Most helpful customer reviews

9 of 10 people found the following review helpful.
Malavita is a good read, indeed
By Tony Covatta
First off, I have seen the trailer of the movie based on the book, "The Family," which has not yet been released. As in so many other cases, I predict on limited evidence that the book is superior to the film. De Niro, Michelle Pfeiffer and Tommy Lee Jones are excellent actors, but the movie appears to have reduced what is an excellent and unusual book to the Hollywood stereotypes. Good Fellas goes to France. Lots of action and not much meaning. Fun to see if you like that sort of thing, and I will see it, but the book has so much more than casting Don Corleone as a comedian living in retirement in France. Maybe unfair, since I only have the trailer to base this comparison on, but I predict that I am correct.

Focussing on the book, which I did read cover to cover, it is always interesting to read books about America and Americans written by Europeans who don't live here. Kafka's "Amerika"is an example, as is Brecht's weird play, "In the Jungle of Cities." To Benacquista's credit, he gets American folkways, including the Mafia down pretty well. He does put Green Bay in Michigan, and the translator must be an Englishwoman, as there are a number of "blokes" in the story and people are getting "sorted out" and the like. Minor errors however. The text reads easily and smoothly.

The real strength of the book is that the characters have depth. Fred/Giovanni, Maggie/Livia and the kids, Warren and the aptly named Belle think and speak about issues of good and evil, honesty and deceit intelligently and insightfully. Benacquista talks knowledgably about the criminal psyche, and the book shows tellingly what makes and breaks marriages and other relationships between people who do or should love each other, all while telling an interesting story.

Those looking for a rollicking crime romp with no excursion into deeper meaning can skip this one. But for readers who like mysteries and serious analysis of what makes people tick in the same book. there is a lot here.

While the extended passage in the middle of the book tracing how the school magazine from the kids' Lycée makes its way around the world looks at first like a diversion, it is not. It relates forward and back to the lives of the characters throughout the book.

The book does have its weaknesses. Warrens's adventures as a 13 year old Godfather at his school are only glanced at. An opportunity missed. Not enough time is spent on telling us about what makes Belle so inwardly as well as outwardly beautiful. And I don't think the author gets the hang of the Witness Protection Program exactly right.

But these flaws are balanced by the extraordinary feat of the author in making Giovanni a believable apprentice writer, not forgetting that he is a very bad man with a heavily scarred psyche.

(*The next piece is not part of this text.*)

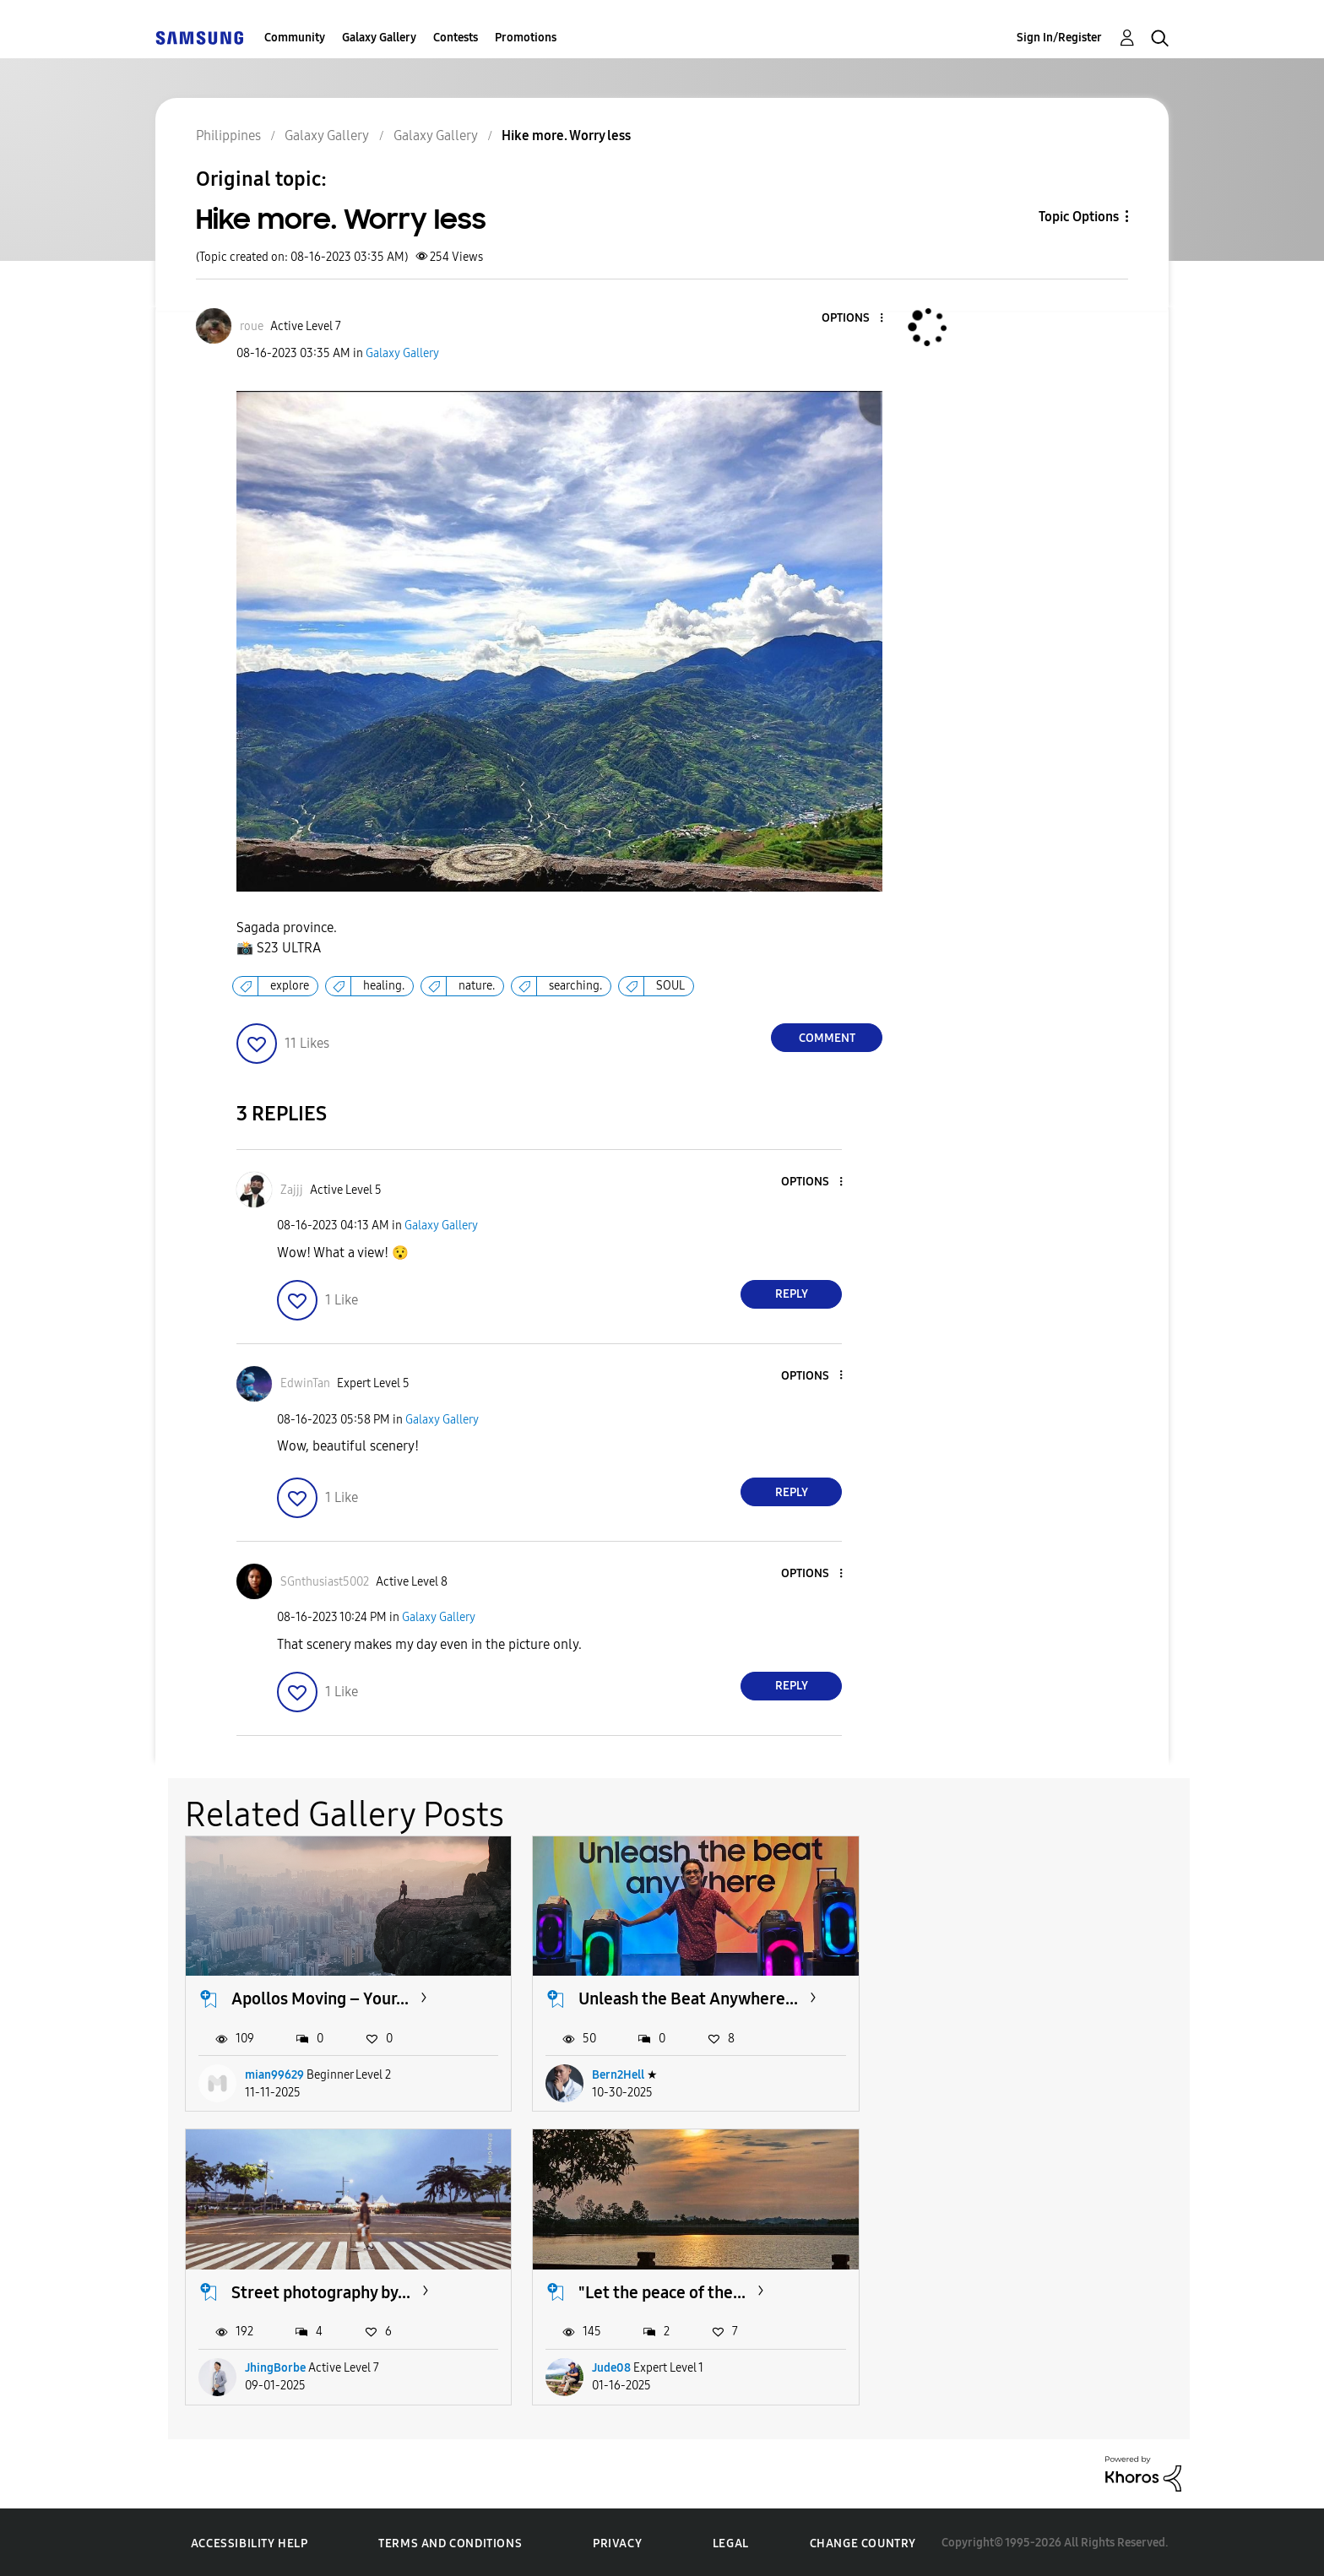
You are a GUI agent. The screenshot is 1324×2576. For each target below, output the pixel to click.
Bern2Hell (615, 2073)
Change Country (863, 2541)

I fear that the film, soon to be released, will give the book a bad name, establishing mistaken and far too low expectations. This is not just a serio-comic thriller. It is an interesting cross between a crime thriller and a psychological and sociological profile of people at the crossroads of good and ill in their lives.

I liked the dog too. Highly recommended.

4 of 4 people found the following review helpful.
Sequel to The Sopranos?
By TChris
If, like most viewers, you were wondering "what comes next?" after the screen turned black at the end of the last Sopranos episode, you can imagine Malavita as the Sopranos sequel. Unfortunate events forced the Blake family to leave Newark, and then to leave Paris, and then to leave the Cote d'Azur before making their way to a village in Normandy. Along the way they were joined by an Australian Cattle Dog named Malavita. The cause of their journey is not revealed until chapter two, but the reader knows that it has something to do with Fred, "in the days when he was still called Giovanni." Having come into possession of a typewriter, Fred is posing as a writer, a cover story that disturbs both his wife Maggie (who regards her husband as barely literate) and, after Fred decides he should write his memoir, his exasperated FBI handler. The writing exposes Fred's checkered past to the reader while dredging up a sense of vulnerability that Fred has rarely experienced.

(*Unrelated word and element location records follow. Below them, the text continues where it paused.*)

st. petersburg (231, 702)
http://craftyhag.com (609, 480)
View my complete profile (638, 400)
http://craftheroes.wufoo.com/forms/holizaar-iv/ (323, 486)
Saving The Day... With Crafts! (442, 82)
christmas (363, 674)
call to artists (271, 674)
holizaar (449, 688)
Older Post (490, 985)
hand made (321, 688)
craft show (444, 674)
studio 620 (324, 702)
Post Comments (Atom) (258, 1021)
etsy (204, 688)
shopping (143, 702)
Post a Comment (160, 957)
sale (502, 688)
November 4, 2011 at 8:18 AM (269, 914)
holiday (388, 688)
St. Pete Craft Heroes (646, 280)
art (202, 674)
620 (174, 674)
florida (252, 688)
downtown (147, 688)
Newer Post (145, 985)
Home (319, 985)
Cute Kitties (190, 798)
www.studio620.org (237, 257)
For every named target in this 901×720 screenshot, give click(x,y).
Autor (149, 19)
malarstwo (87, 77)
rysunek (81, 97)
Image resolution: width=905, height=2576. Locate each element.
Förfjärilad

The Blakes are a family of sociopaths. Young Warren's ambition is to become a Godfather while his aptly named sister Belle guards her untouchable beauty with violent vigor. Maggie might burn down your house as retribution for a perceived insult, but her French neighbors revere her as a volunteer for charitable causes. Fred is widely regarded as a worldly pack leader, a community protector. Near the story's midpoint, Tonino Benacquista treats the reader to a departure, a series of short stories connected by a school newspaper. The circuitous route traveled by the newspaper turns out to be integral to the plot, but the stories are enjoyable standing alone.

Benacquista keeps the tone light, making it possible for the tolerant reader to like the Blakes, just as viewers liked Tony Soprano while cringing at his behavior. Fred is who he is, and Benacquista helps the reader understand why. Benacquista's approach to storytelling makes it possible to step back from the criminal nature of the Blake family and to look beneath the surface to find traits and circumstances with which the reader can identify. Crime families, after all, have the same domestic issues as other families. In fact, we understand Fred better than Fred -- a man baffled by honest people who "trust in a world that had to be obeyed" -- understands us. And even if we can't identify with Belle's narcissism or Warren's lust for power or Fred's indifference to his family (although he cares about his dog, so how bad can he be?), those characteristics (exaggerated for comedic effect but recognizable in people we know) can make us laugh.

Malavita exposes the hypocrisy of people who make a point of holding themselves out as morally superior to (or holier than) the wayward Blakes. Which is worse, the novel implicitly asks: the Mafia kingpin or the factory owners who poison the village water supply? French pomposity, Italian appetites, and American arrogance all add humor to Benacquista's story. By the novel's end, Fred is redeemed in a small but meaningful way. Malavita doesn't have the depth of character that The Sopranos developed, but it tells a funny, fast-moving story without wasting words. That made it worthwhile for me.

3 of 4 people found the following review helpful.
Love, love, love, love this book.
By Victoria M. Pond
Words fail me. I cannot describe how wonderful this book is. It charmed and enchanted me so much that I was annoyed when my husband interrupted my reading to take me out to. Dinner. I haven't felt that way about a book in a long time. The writing is straightforward, brisk, funny, cruel, abrupt, and believable. This is the kind of book that Diane Johnson would write if she could ever match her performance in Le Divorce.

I say this not because I'm so fascinated by the subject matter (I have no interest in mobsters, per se), but because the writing is just so damn good.

My only complaint: the English translation is at times clumsy. An American is quoted as talking about "maths"; no American would ever call the subject anything but "math." A woman is "resigned to him going away so often"; it should be, of course, "she was resigned to HIS going away so often." "Every one of his would be killers were" should, of course, be "every one . . . was." And so on. The English translator seems to lack a basic understanding of English grammar. This problem distracts from otherwise highly polished writing.